(EXERCISE DETAILS): Show, from the entries below, every line in which "width" appears.

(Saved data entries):
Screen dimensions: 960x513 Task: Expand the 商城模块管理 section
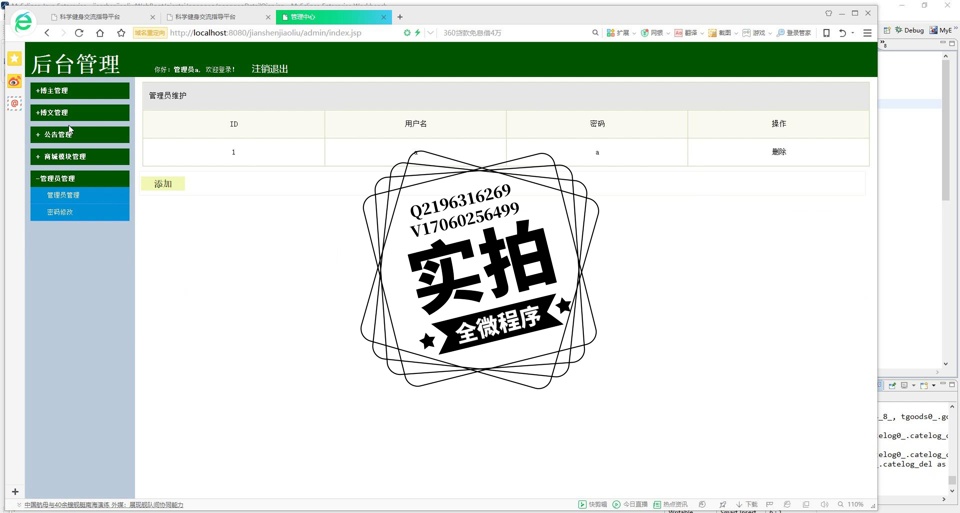click(x=80, y=157)
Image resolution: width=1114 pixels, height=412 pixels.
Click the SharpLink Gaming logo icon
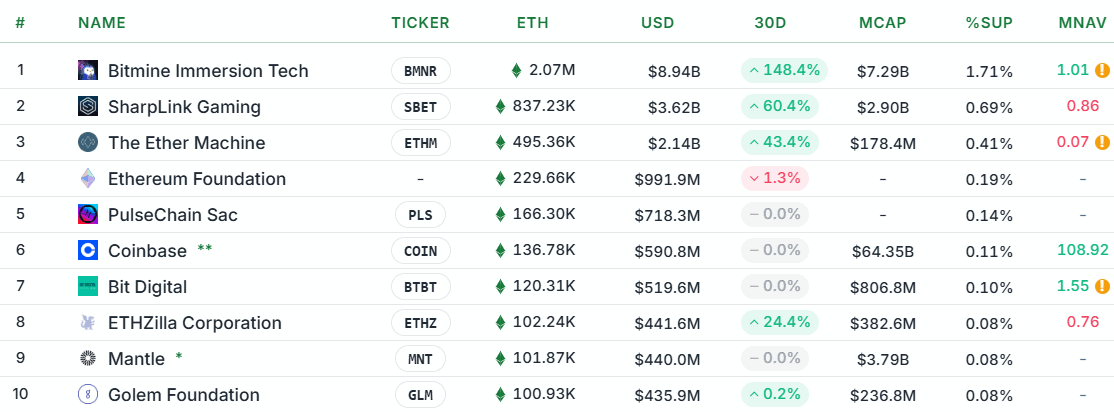(x=88, y=107)
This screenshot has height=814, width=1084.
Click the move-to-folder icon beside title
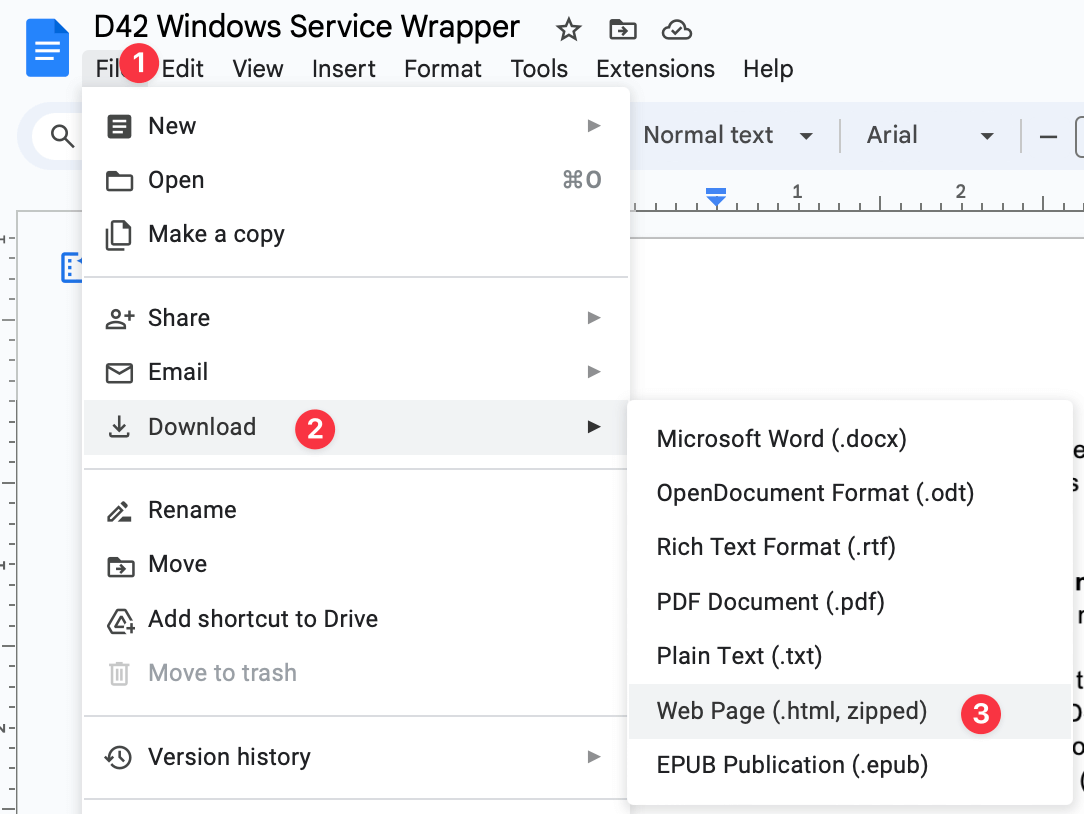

(TASK OUTPUT):
Image resolution: width=1114 pixels, height=412 pixels.
This screenshot has height=814, width=1084.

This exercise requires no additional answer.